Ucciso in un pomeriggio d’estate tra negozi e passanti
Nel centralissimo corso Umberto I di Civitanova Marche, nella regione Marche, c'erano infatti tante persone a passeggio quando l’ambulante sussurra qualche parola a una coppia di passanti chiedendo un’elemosina. I due procedono avanti ma poi l’uomo italiano, quando la compagna entra in un negozio, torna indietro e inizia a picchiare violentemente Alika. Usa la stampella che aveva il giovane nigeriano a seguito di un incidente stradale e non si ferma nemmeno quando l’uomo è a terra mentre - si sente distintamente nei filmati registrati dai passanti - qualcuno ripete “così lo uccidi". Quando arrivano le forze dell'ordine assieme ai soccorsi non possono fare altro che constatare che l'ambulante è morto. L'aggressore viene fermato poco dopo: racconta che Alika avrebbe fatto degli apprezzamenti sulla sua fidanzata e di aver perso il controllo.
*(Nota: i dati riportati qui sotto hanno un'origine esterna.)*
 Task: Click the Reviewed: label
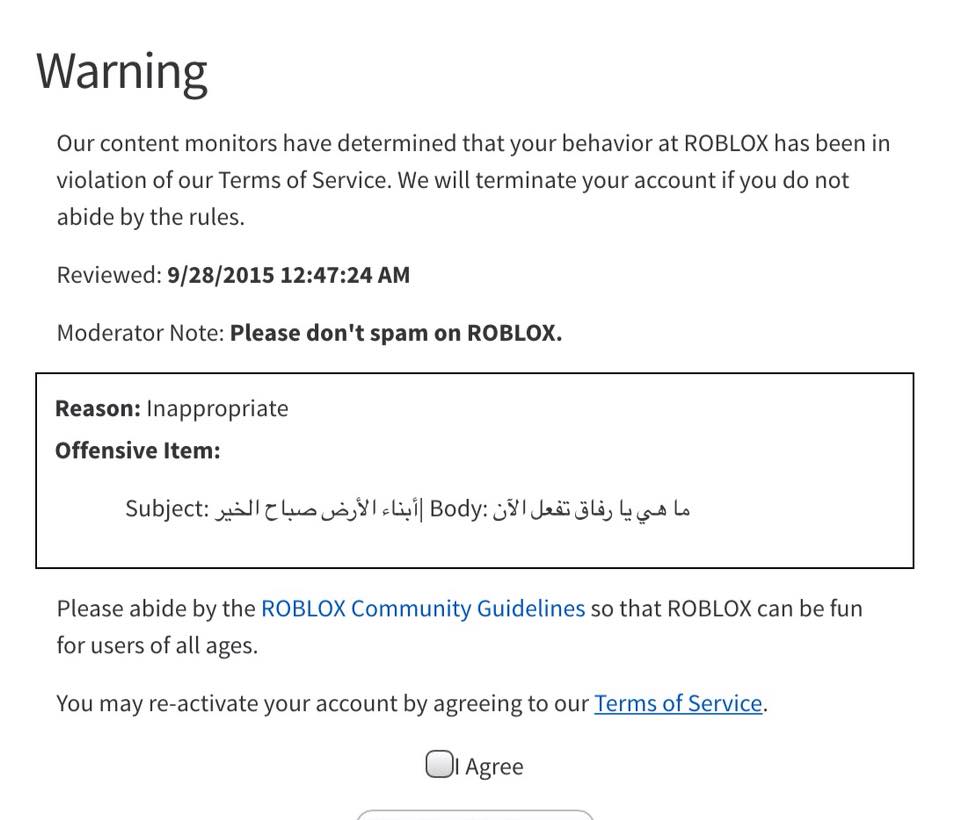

Un episodio di violenza che purtroppo non è l’unico in questa estate di aggressioni e risse in diverse città italiane. La comunità locale è sotto choc e rivive il dolore per il dramma che si è consumato nella vicina Macerata quando il 31enne Luca Traini, il 3 febbraio 2018, sparò a sei migranti, ferendoli. Traini è stato condannato a 12 anni di reclusione con l'aggravante dell'odio razziale, condanna confermata dalla Cassazione.